Josh Matthews:Okay, that makes sense. Now there are three. My understanding is there's really a few different styles of technical interviews. There's what you just described, which is sort of that live coding technical interview. I have some clients that offer take-home technical assessments right, it's a mini project. And then there's the technical deep dive, the system design interview. What are you seeing out there in the ecosystem right now? That's being used the most. And of those three and I know that there are for different purposes, right, one might be more for an architect versus a coder, but is there one that stands out as the best, basically like the best type of test to protect your company from making a bad hire?
Mike Mroczka:It's a great question. Yeah, I think the best test is one that's actually robust and tests different things. So I actually think they're all necessary and I've seen companies even add other ideas and other technical types and variants to it. Every company has slightly different processes and certain rounds are slightly different, but at the end of the day, going just based on one thing makes it almost it's a challenge to an engineer to try and gamify it and see what they can do to sort of maybe not cheat the process. I don't think a lot of people are intentionally well, not as many people are intentionally cheating as some people would be led to believe but at the end of the day, it's really important to test a wide range of skill sets and wide range of skill sets, and that's kind of what any good hiring process should have.
Josh Matthews:Now, with the age of AI, there's a lot going on. I mean a lot going on, whether I mean there are people who are cheating in these tests and, by the way, I've been involved in interviewing for 26 years and I've seen almost all of it Proxy interviewing. The guy who shows up on site for the job isn't the person that interviewed. There's just some dude who sits there and interviews for everyone else and then they fly you out. You show up to work and they're like I don't think this is the same guy. So there's a lot of. There's been always been grift, but sometimes does it feel like sometimes people need to cheat just to break in.
================
List the styles of technical interview that Josh Matthews describes in the interview transcript. The collected data comes from a source unrelated to the interview transcript.

Collected data:
================
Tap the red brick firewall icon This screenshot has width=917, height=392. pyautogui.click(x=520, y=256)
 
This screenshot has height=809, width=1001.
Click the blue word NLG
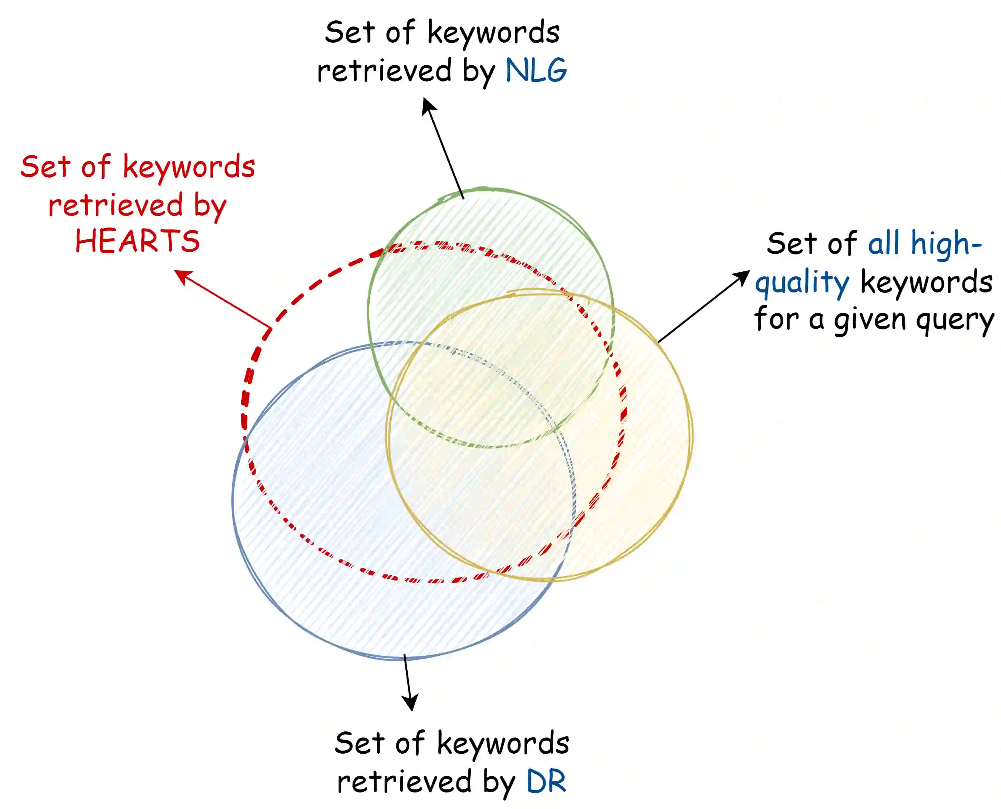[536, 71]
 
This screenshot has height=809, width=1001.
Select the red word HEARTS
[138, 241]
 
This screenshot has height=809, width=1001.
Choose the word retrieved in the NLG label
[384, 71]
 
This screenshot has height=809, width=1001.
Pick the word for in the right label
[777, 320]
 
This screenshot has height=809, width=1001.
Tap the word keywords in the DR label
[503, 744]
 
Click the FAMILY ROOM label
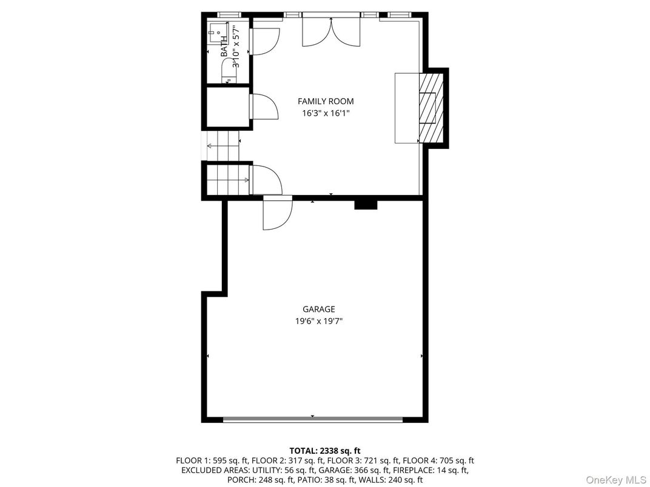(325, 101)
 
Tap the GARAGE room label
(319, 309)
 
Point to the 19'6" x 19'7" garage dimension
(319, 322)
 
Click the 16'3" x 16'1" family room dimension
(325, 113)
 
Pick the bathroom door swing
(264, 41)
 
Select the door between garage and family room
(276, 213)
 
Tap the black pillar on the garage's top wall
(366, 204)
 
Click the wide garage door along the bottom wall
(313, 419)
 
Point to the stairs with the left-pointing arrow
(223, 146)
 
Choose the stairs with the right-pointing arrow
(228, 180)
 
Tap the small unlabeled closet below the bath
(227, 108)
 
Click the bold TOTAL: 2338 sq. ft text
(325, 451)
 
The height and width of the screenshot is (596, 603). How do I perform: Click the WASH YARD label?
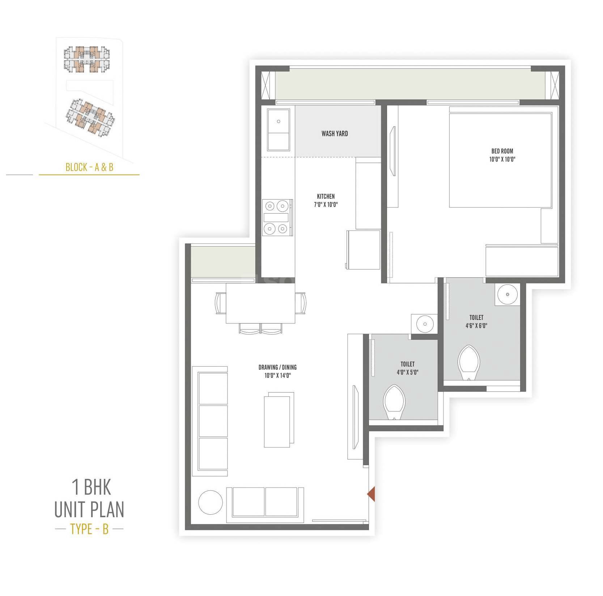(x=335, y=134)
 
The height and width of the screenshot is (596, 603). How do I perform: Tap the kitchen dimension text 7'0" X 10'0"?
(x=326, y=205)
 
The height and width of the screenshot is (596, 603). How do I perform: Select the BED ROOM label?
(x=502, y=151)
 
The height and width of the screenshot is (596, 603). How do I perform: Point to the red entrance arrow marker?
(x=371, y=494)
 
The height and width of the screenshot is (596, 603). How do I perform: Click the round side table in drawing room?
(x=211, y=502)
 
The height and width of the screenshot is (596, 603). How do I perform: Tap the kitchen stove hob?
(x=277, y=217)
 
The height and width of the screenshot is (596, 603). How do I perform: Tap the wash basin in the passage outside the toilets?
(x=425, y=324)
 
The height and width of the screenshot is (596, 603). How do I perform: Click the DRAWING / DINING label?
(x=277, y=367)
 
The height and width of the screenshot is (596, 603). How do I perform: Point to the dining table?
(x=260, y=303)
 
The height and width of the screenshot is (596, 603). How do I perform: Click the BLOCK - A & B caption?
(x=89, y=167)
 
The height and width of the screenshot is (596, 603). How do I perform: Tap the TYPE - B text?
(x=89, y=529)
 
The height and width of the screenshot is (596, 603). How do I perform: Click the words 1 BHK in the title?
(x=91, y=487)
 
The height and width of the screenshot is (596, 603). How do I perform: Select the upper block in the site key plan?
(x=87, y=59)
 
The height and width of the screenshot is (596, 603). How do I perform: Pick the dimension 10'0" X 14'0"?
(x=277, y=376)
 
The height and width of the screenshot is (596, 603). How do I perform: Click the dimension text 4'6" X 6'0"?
================
* OUTPUT FOR THIS TASK *
- Live coding technical interview
- Take-home technical assessment (a mini project)
- Technical deep dive (the system design interview)